L'OCC suspend le débanquement après que Trump a exigé l'accès aux cryptomonnaies
Les propos de Jonathan interviennent quelques jours seulement après que l'OCC a pris des mesures directes pour mettre fin à la « débancalisation », une pratique consistant à couper l'accès aux services financiers à des personnes ou des entreprises en fonction de leurs opinions politiques ou de leur secteur d'activité. Dans ce contexte, les entreprises de cryptomonnaies étaient souvent visées.
Des critiques affirment que certains contrôleurs bancaires ont incité les établissements de crédit à cesser toute relation commerciale avec des entreprises liées aux cryptomonnaies. Cependant, des associations de consommateurs estiment que le problème n'est pas aussi répandu qu'on le prétend. L'OCC a néanmoins clairement exprimé sa position : si c'est légal, c'est autorisé.
Jonathan a déclaré que si les banques souhaitent se lancer dans de nouveaux projets, comme les cryptomonnaies, elles devront disposer d'une structure adaptée. « Ces entreprises doivent s'assurer de posséder l'infrastructure nécessaire », a-t-il affirmé.
Jonathan a reconnu que la technologie des cryptomonnaies comporte certains risques, et qu'il est nécessaire de les aborder directement.

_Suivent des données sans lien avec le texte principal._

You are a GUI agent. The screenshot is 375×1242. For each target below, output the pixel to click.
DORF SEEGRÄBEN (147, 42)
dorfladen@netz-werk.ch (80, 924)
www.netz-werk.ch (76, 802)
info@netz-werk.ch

Mais il a ajouté : « Je ne considère pas l'innovation comme fondamentalement incompatible avec la sécurité et la fiabilité. »

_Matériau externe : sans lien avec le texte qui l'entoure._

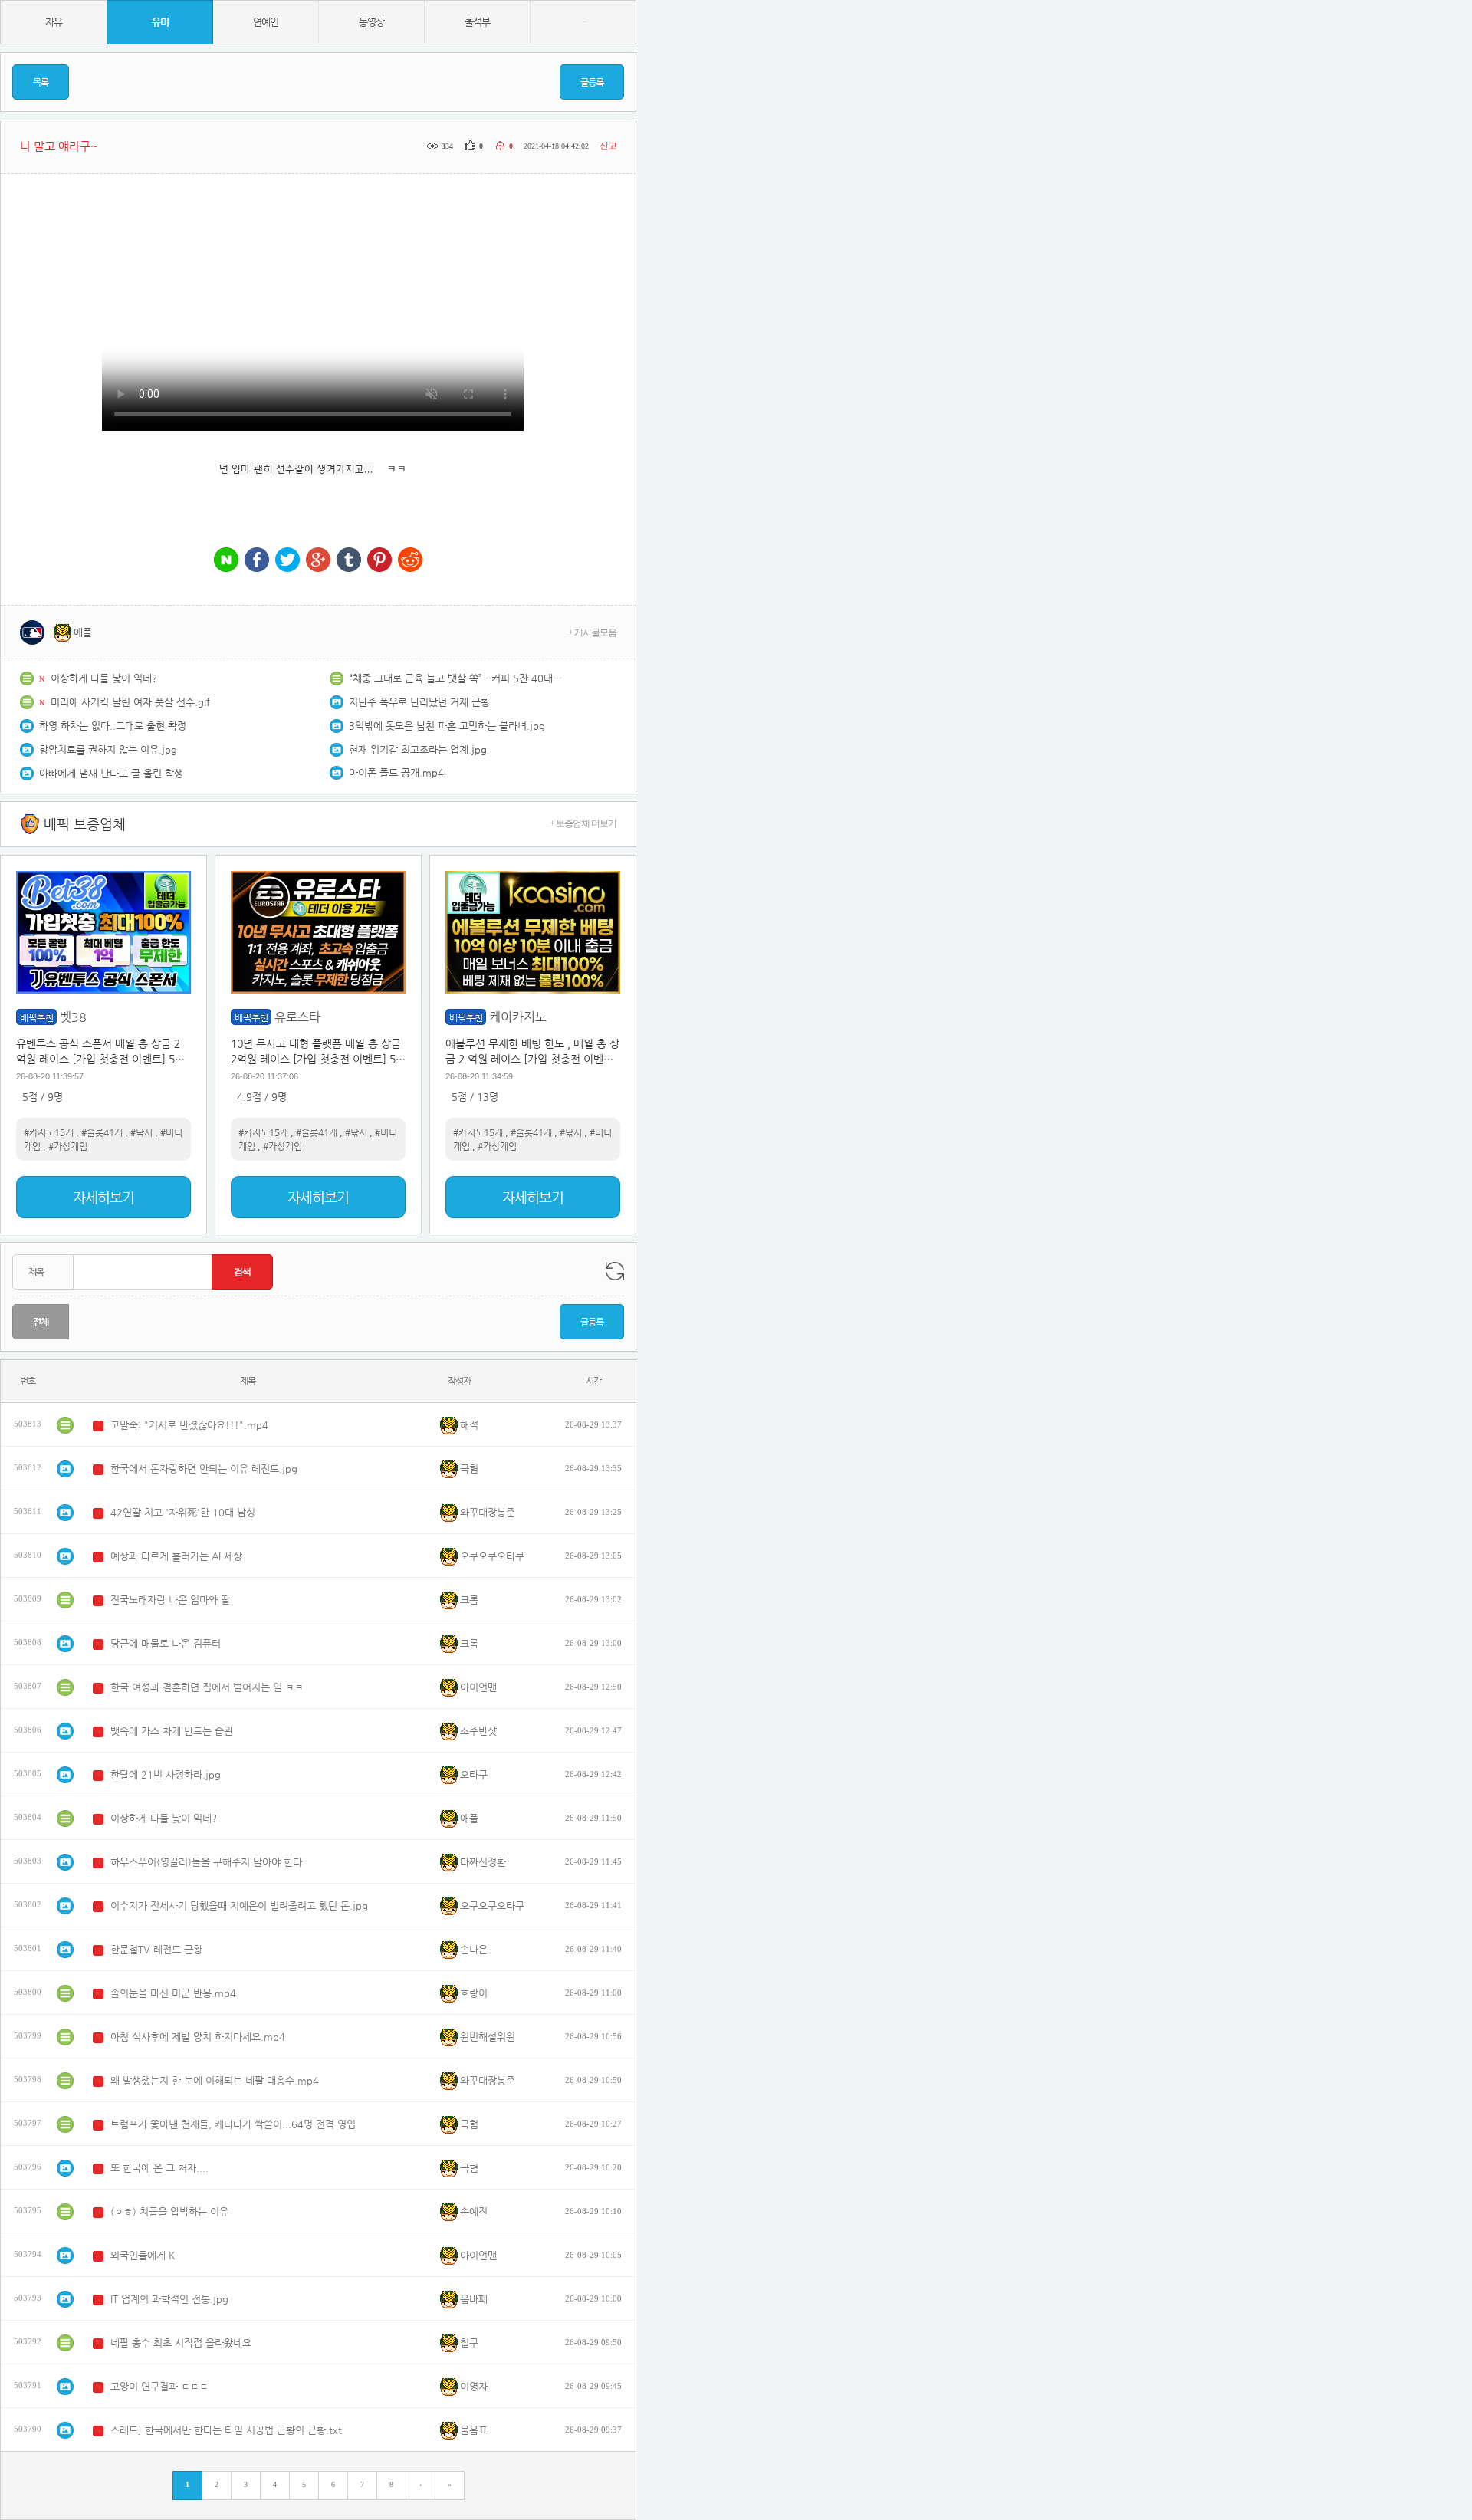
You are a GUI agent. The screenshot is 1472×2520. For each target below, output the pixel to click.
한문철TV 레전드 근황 (156, 1949)
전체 (40, 1321)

Le rôle de Donald Trump dans cette affaire est indéniable. Durant sa campagne, il avait promis de faire des États-Unis la « capitale mondiale des cryptomonnaies ». Depuis, il a signé des décrets présidentiels en faveur des cryptomonnaies et fait adopter une loi réglementant les stablecoins. Parallèlement, sa famille a renforcé ses liens commerciaux avec ce secteur.
Les donateurs de cryptomonnaies inondent Trump de millions de dollars alors que le Sénat approuve sa loi sur les stablecoins
La campagne de Trump pour 2024 a bénéficié d'un soutien considérable de la part des plus grands acteurs du secteur des cryptomonnaies. Elon Musk a versé 239 millions de dollars à America PAC . Marc Andreessen et Ben Horowitz ont chacun donné 2,5 millions de dollars à Right for America.

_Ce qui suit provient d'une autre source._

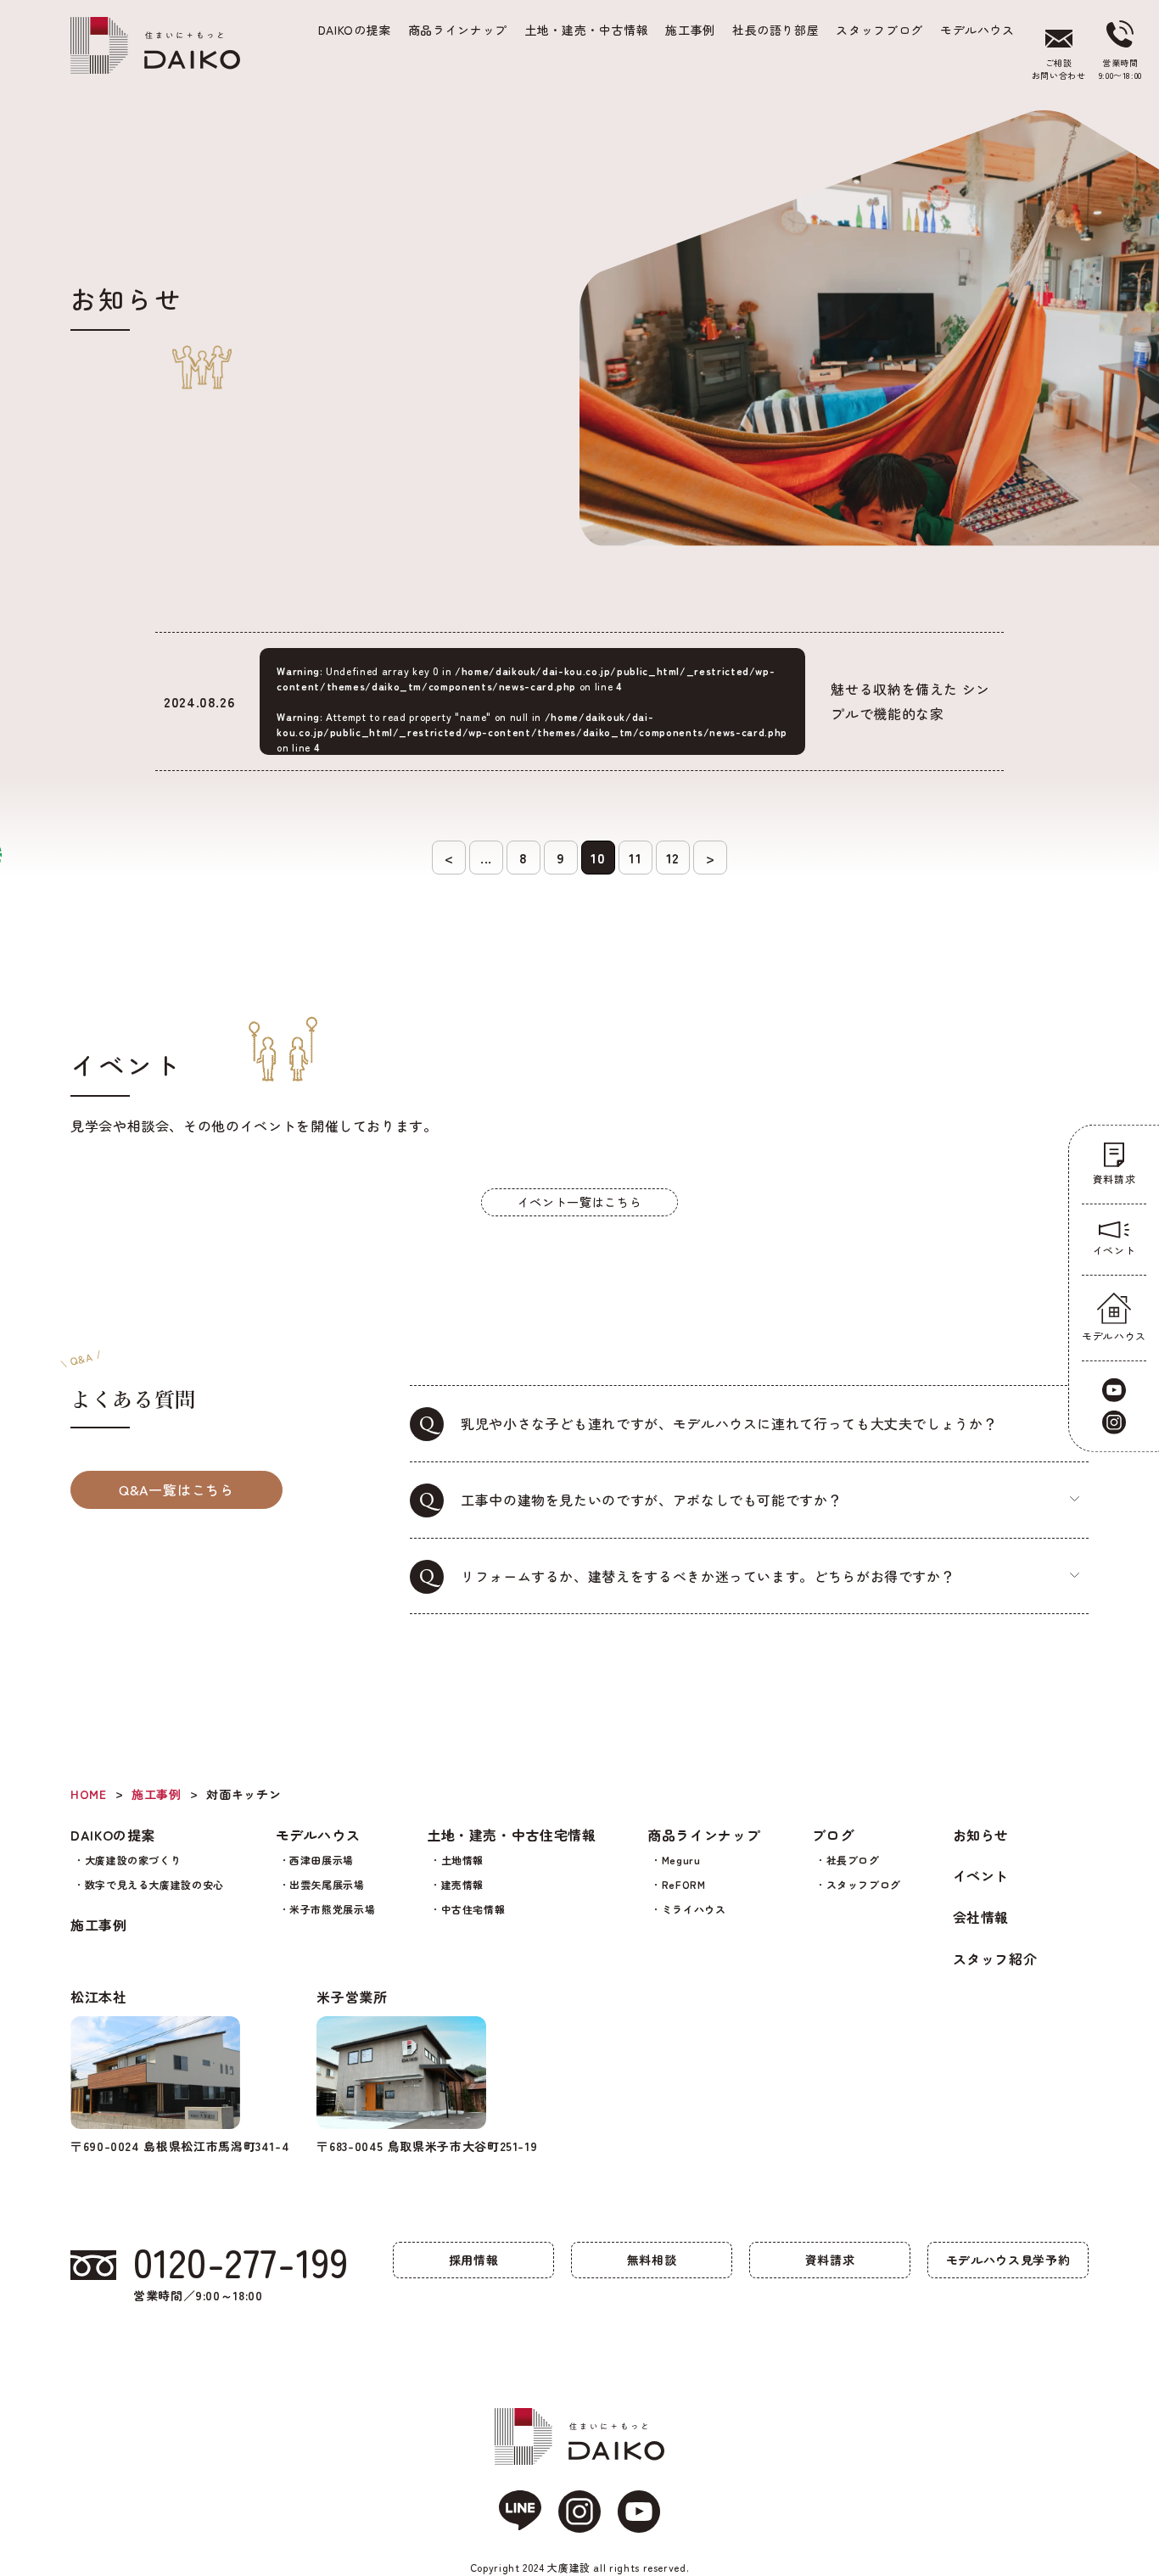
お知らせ (981, 1834)
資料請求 (830, 2259)
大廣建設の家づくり (133, 1859)
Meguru (681, 1859)
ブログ (833, 1834)
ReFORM (684, 1884)
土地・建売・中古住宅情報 (511, 1834)
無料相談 (652, 2259)
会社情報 (981, 1917)
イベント (981, 1875)
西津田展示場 (321, 1859)
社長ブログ (853, 1859)
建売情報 (462, 1884)
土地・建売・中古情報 (586, 29)
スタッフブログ (879, 29)
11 (635, 857)
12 (673, 857)
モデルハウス (977, 29)
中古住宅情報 (473, 1909)
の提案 (354, 29)
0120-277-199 (241, 2261)
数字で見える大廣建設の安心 (154, 1884)
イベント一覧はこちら (579, 1201)
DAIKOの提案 (112, 1834)
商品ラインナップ (457, 29)
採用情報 (474, 2259)
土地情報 (462, 1859)
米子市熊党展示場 (332, 1909)
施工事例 (690, 29)
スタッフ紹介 (995, 1958)
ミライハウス (694, 1909)
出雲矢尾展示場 (326, 1884)
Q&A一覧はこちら (176, 1489)
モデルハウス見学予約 (1008, 2259)
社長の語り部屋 (775, 29)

Les jumeaux WinkLevoss, Tyler et Cameron, ont chacun versé 1 million de dollars à la campagne de Trump. Ce montant dépassant le plafond légal, ils ont été remboursés du trop-perçu.
Par ailleurs, plus de 135 millions de dollars ont été dépensés, principalement par le biais du Fairshake PAC, pour soutenir les candidats au Congrès qui appuyaient la position de Trump sur les cryptomonnaies. La plupart d'entre eux ont été élus.
Et en août, Tyler et Cameron ont fait don de 21 millions de dollars supplémentaires en Bitcoin au Digital Freedom Fund PAC pour aider Trump à développer son programme lié aux cryptomonnaies pendant son mandat.
Depuis son retour à la Maison Blanche, Trump a mis en œuvre des politiques susceptibles de profiter à ses propres investissements en cryptomonnaies.
Lorsque le Sénat a adopté le projet de loi sur les stablecoins qu'il soutenait, la sénatrice Elizabeth Warren a déclaré que cette loi « amplifierait considérablement la valeur de la corruption de Donald Trump », l'accusant de mettre en place une politique susceptible d'accroître les gains de sa famille.